Apple has been all over the place in regard to the BASH/Shellshock vulnerability that has dominated the tech security news over the last week. Given that OS X uses the BASH shell as its default shell, when the bug was discovered the experts noted that Macs would be vulnerable, but Apple didn’t immediately offer any comment in response to queries.
After a few days, the company issued a statement saying that Macintosh computers were unlikely to be affected by the vulnerability. According to that statement, their systems “are safe by default and are not exposed to remote exploits of Bash unless users configure advanced UNIX services.” The problem is that there’s no way of knowing how many OS X users have their Macs set up to be web servers or have enabled some sort of remote application that can hook into Bash.
Another problem is that different variations of this vulnerability keep popping up; that’s why the first patches that were issued by some of the major Linux vendors were found to be only partially effective and new patches had to be developed.
In any event, Apple has now issued its own patch for OS X Lion, Mountain Lion and Mavericks. It’s called OS X bash Update 1.0 and it can be downloaded from the Apple web site. The update is also available for OS X Lion Server. These are separate updates that are specific to the particular operating system version.
If you’re interested in the technical details, the update, according to Apple, improves the detection of the end of function statements when parsing environment variables, incorporates a change that resets the parser state, and adds a new namespace for exported functions by preventing unintended header passthrough to BASH via HTTP headers.

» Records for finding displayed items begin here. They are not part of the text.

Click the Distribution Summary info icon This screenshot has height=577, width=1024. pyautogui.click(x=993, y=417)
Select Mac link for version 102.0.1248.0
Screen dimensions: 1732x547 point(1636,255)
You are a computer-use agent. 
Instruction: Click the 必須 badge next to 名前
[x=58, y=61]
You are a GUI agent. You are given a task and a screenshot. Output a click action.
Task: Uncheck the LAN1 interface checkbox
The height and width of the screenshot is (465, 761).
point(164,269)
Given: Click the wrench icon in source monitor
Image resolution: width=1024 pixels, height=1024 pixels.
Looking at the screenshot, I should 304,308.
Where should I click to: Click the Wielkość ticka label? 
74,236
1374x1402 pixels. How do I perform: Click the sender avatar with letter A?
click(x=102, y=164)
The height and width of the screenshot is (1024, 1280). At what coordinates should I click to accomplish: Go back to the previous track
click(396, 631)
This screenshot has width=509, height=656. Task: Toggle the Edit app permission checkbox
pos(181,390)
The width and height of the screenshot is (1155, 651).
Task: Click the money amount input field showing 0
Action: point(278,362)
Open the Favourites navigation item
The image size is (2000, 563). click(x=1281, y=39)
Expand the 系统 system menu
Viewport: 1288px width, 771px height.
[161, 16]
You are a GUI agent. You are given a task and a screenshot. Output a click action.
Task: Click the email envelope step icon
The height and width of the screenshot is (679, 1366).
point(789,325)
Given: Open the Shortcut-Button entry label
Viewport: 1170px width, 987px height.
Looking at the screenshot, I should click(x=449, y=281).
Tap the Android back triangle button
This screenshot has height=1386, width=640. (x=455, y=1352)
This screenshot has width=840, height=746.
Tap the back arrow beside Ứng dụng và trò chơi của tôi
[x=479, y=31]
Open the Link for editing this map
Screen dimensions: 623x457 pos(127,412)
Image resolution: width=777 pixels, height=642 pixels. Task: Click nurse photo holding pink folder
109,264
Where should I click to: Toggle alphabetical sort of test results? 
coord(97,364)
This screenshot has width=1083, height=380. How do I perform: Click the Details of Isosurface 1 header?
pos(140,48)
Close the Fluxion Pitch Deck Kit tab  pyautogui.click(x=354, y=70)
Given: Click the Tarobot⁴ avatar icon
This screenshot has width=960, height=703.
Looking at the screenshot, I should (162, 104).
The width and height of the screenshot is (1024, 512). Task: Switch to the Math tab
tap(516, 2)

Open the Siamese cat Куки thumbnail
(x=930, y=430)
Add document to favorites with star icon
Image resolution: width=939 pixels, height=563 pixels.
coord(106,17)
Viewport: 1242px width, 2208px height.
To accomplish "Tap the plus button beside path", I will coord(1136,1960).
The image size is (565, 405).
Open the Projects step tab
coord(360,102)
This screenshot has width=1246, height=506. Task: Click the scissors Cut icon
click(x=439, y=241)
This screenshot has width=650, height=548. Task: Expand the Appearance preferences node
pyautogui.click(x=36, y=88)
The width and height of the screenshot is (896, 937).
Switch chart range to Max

We should also note that those beta testers who are running OS X 10.10 (Yosemite) are out of luck at the moment when it comes to a patch. Yosemite is reportedly going to be released in October, and we would assume that the vulnerability will be fixed in the public release. However, with this OS version Apple has done something it usually doesn’t do: put out a public beta. That’s standard operating procedure for Microsoft, but it’s the first time Apple has done it in over a decade.
Those who beta test operating systems tend to be the most advanced users, and advanced users are the ones who would be most likely to enable the advanced UNIX services, play around with web services, and so forth – thus if you fall into that category, it’s important to be aware of your exposure. Luckily, most beta testers don’t use beta software for mission critical work or to process sensitive information.
The reason the BASH vulnerability has received so much attention is because it affects so many different systems, running so many different implementations of *NIX-based operating system code. That means a large number of software vendors scrambling in parallel to get their own patches out there for their own products. We’re glad Apple has joined the parade and made a patch available, even if “the vast majority of Macs are safe” without it.